____ Data lines

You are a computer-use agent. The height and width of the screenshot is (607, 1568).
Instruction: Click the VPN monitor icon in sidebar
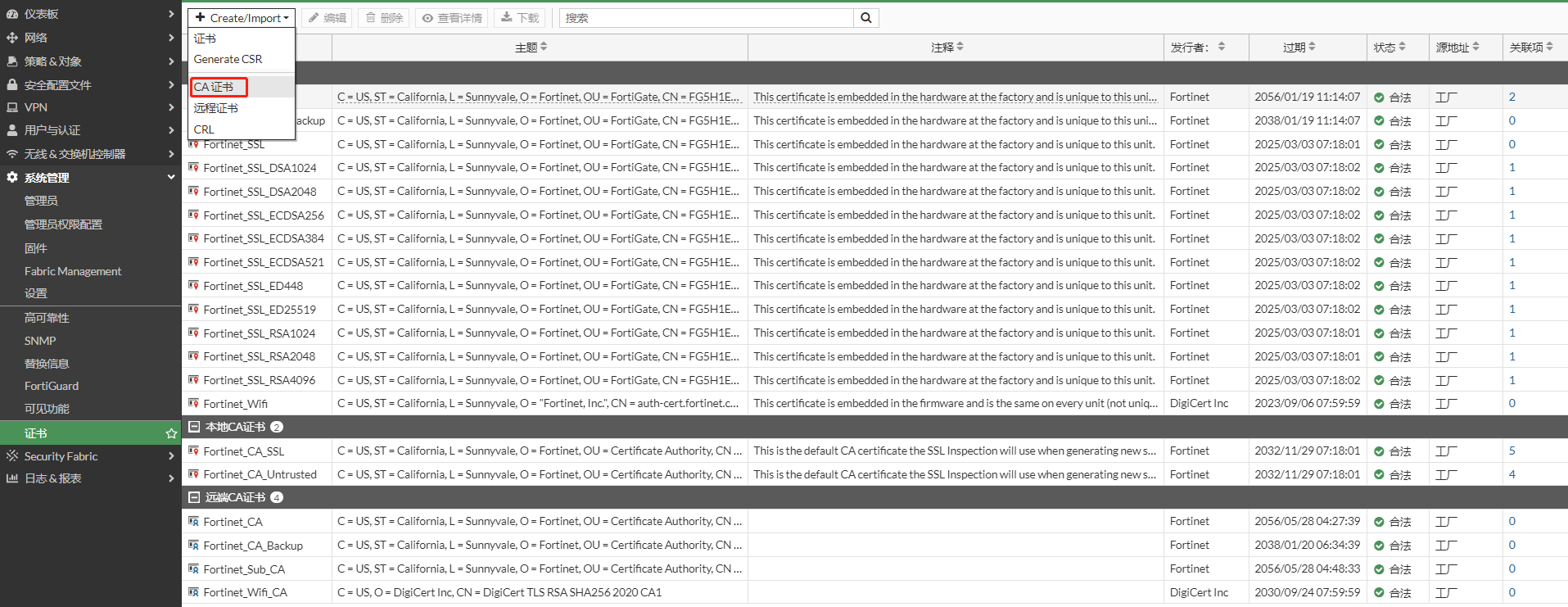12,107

________
____ Data lines

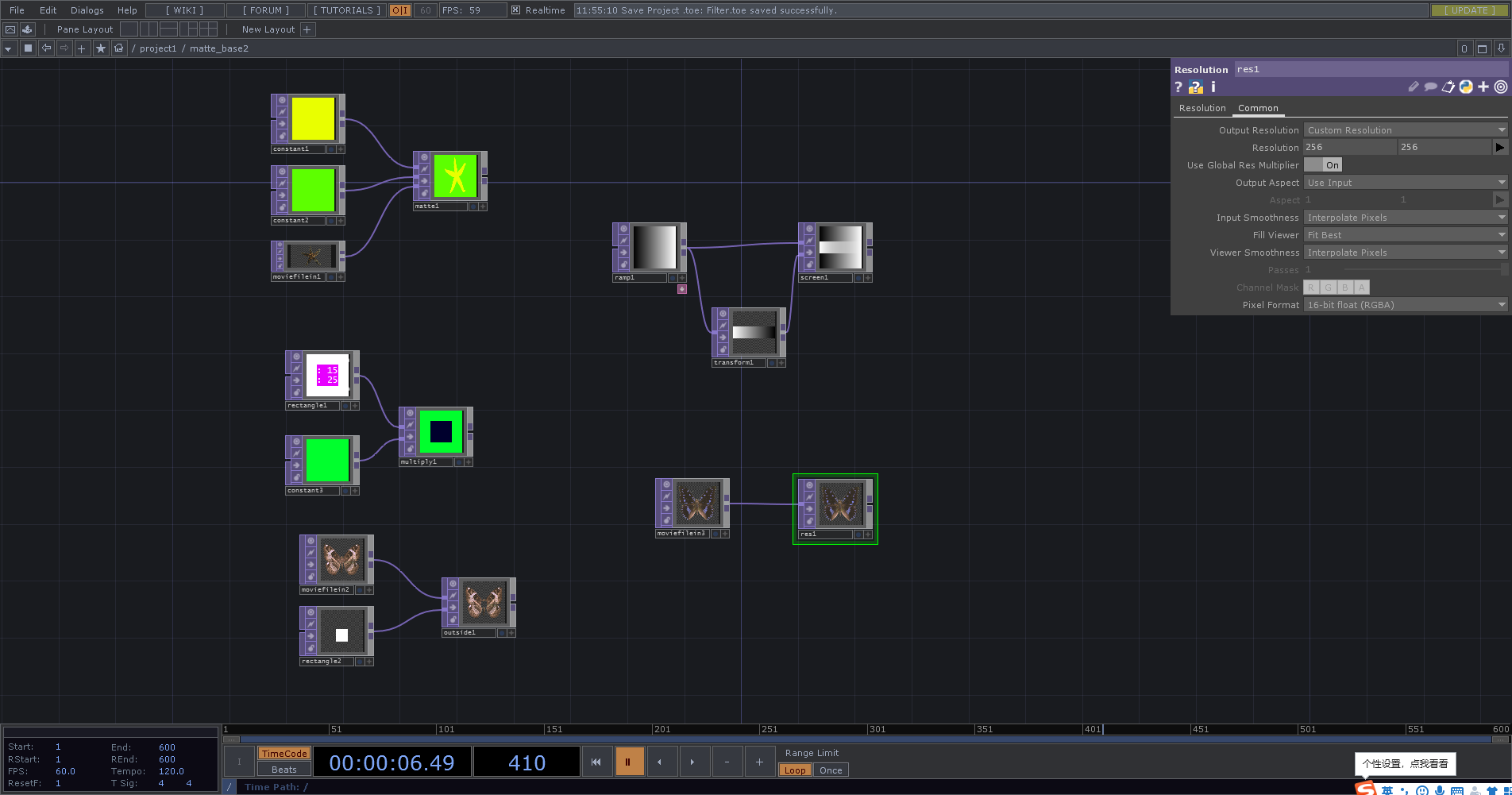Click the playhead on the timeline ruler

________
____ Data lines

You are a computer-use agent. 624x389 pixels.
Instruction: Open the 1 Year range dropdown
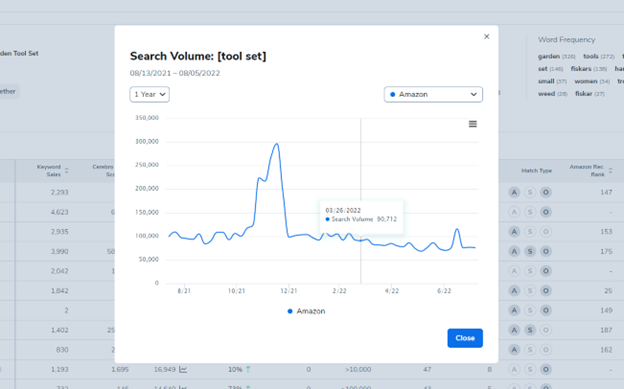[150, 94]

________

- [Exercise aim] Please count the lines of the material above that contain the string "agent", treating uppercase and lowercase as different, and reply with only that number.

- [Answer] 2